We concluded in our Hypothesis that alcohols have three options depending on the alcohols solubility. They either dissolved, partially dissolved or did not dissolve at all.
Five 20ml glass beakers
Methanol, pentanol, ethanol, propanol, butanol, glycerine.
2x 5 mL measuring cylinders
Step 1) Pour 5 mL of distilled water into the 5mL measuring cylinder. Then select one of the five alcohols and add 5 drops of each alcohol with the 5 milliliters of water.
Step 2) Let the solution sit for one minute to make sure that the result will be clear
Step 3) After you carefully observe the beaker with the solution, make sure you wash it thoroughly before using It for the next trial/test.
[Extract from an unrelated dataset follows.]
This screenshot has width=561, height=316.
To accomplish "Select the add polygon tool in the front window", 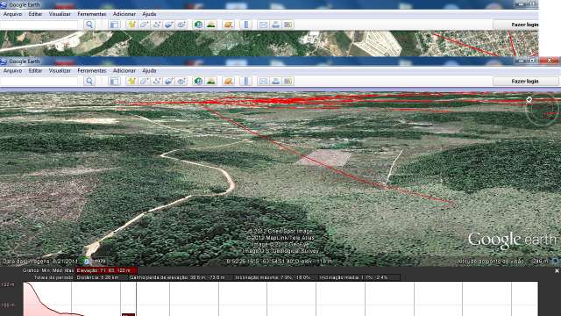I will (x=144, y=81).
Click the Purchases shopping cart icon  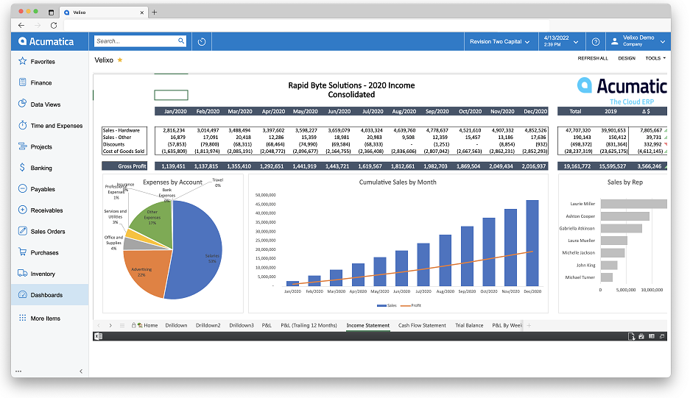click(x=22, y=252)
Repeat for all six types of alcohols using the same apparatus every time to make sure the result are as accurate as possible.
| Methanol | Pentanol | Ethanol | Propanol | Glycerine | Butanol |
Soluble | | | YES | | YES | |
Insoluble | | YES | | | | |
Partially Soluble | YES | | | YES | | YES |
The data together unevenly displays that the alcohols with larger molecules have less solubility in distilled water. Ethanol and glycerine were soluble, whereas methanol, propanol and butanol were partially soluble. Pentanol indicated no signs of solubility at all. This can be seen on the results table above the discussion.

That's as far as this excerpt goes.